What is required — Rescale the answers in the lines below by multiplying every coordinate in them by 1.9 and rounding to whole numbers, with halves rounded up, and give all the lines again, requests included. Leave the pictures out of your answer.

Rows of pointing data —
>> start
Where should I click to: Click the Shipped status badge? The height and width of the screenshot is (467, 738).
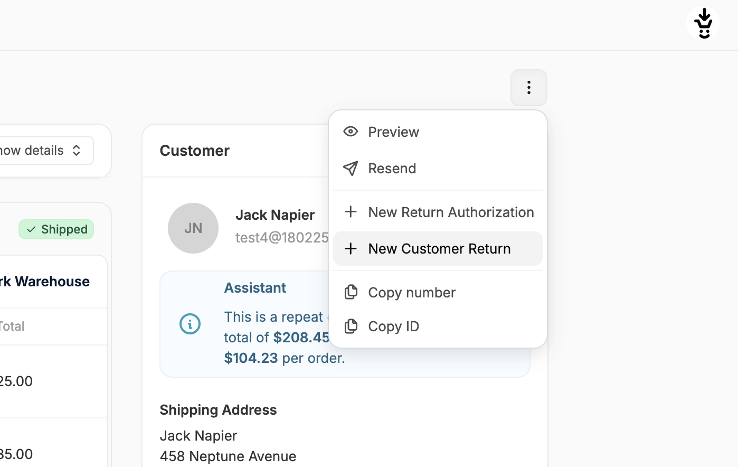(56, 229)
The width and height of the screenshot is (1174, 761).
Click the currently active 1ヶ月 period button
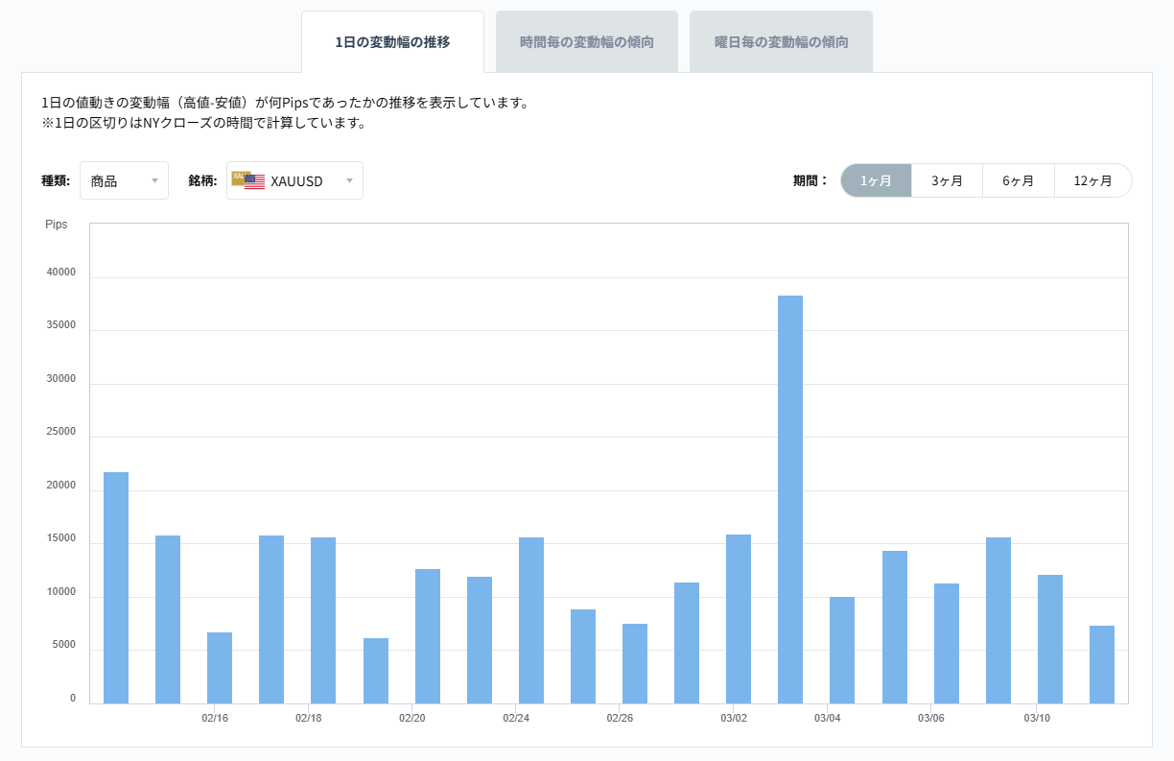pos(876,179)
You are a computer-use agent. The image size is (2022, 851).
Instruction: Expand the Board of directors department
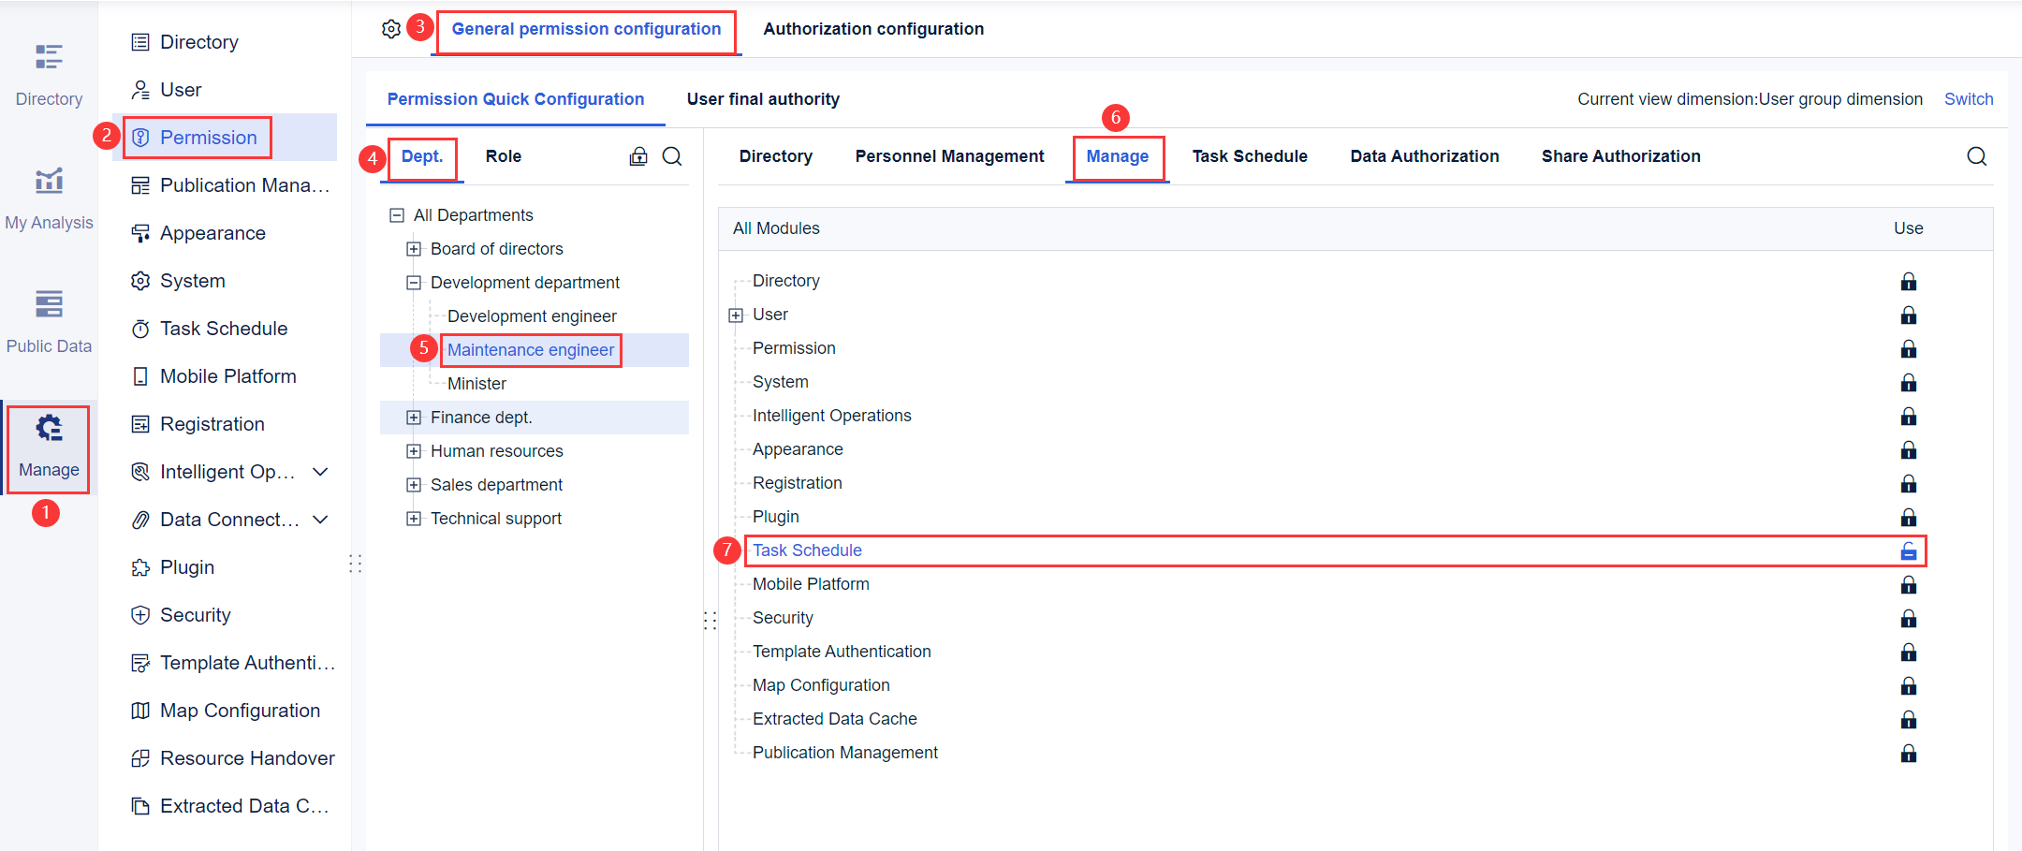point(414,249)
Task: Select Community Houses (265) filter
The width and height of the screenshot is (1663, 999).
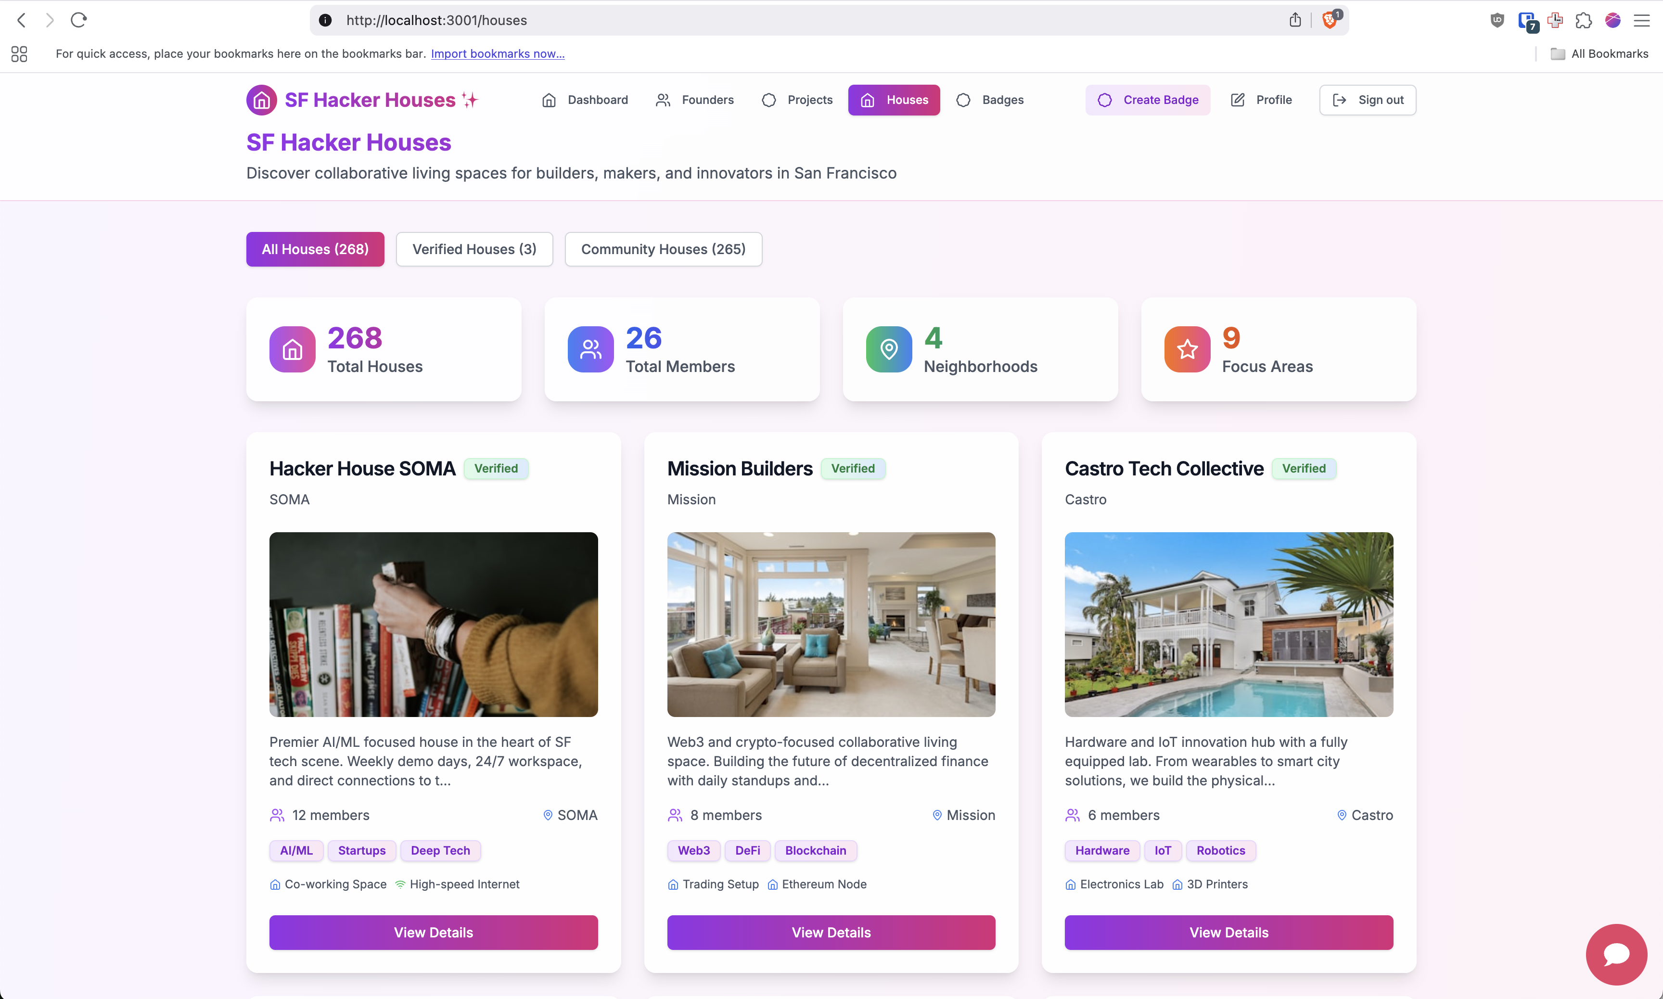Action: click(x=663, y=249)
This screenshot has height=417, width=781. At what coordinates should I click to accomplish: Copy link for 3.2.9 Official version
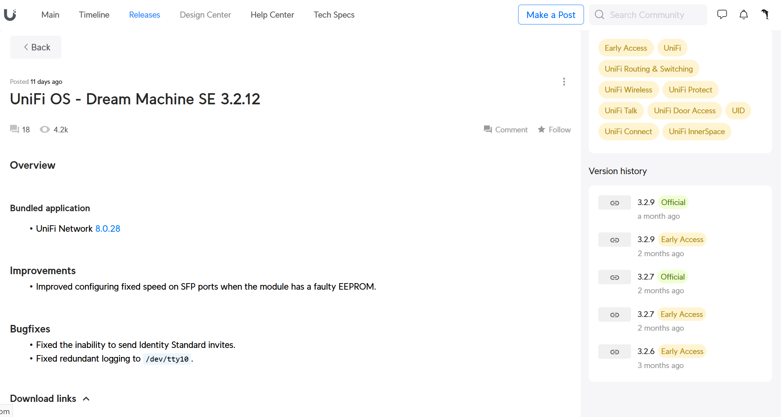coord(615,203)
>> end
Written answer —
Where should I click to: Click the Shipped status badge? The height and width of the screenshot is (467, 738).
(106, 435)
The width and height of the screenshot is (1174, 761).
Click the currently active 1ヶ月 period button
pos(1664,340)
You are a computer-use agent. The image size is (2022, 851).
Instruction: Expand the Board of directors department
point(787,473)
Task: Select Community Houses (265) filter
The width and height of the screenshot is (1663, 999).
Action: click(x=1260, y=473)
This screenshot has height=417, width=781. At what coordinates should I click to accomplish: Copy link for 3.2.9 Official version
coord(1169,386)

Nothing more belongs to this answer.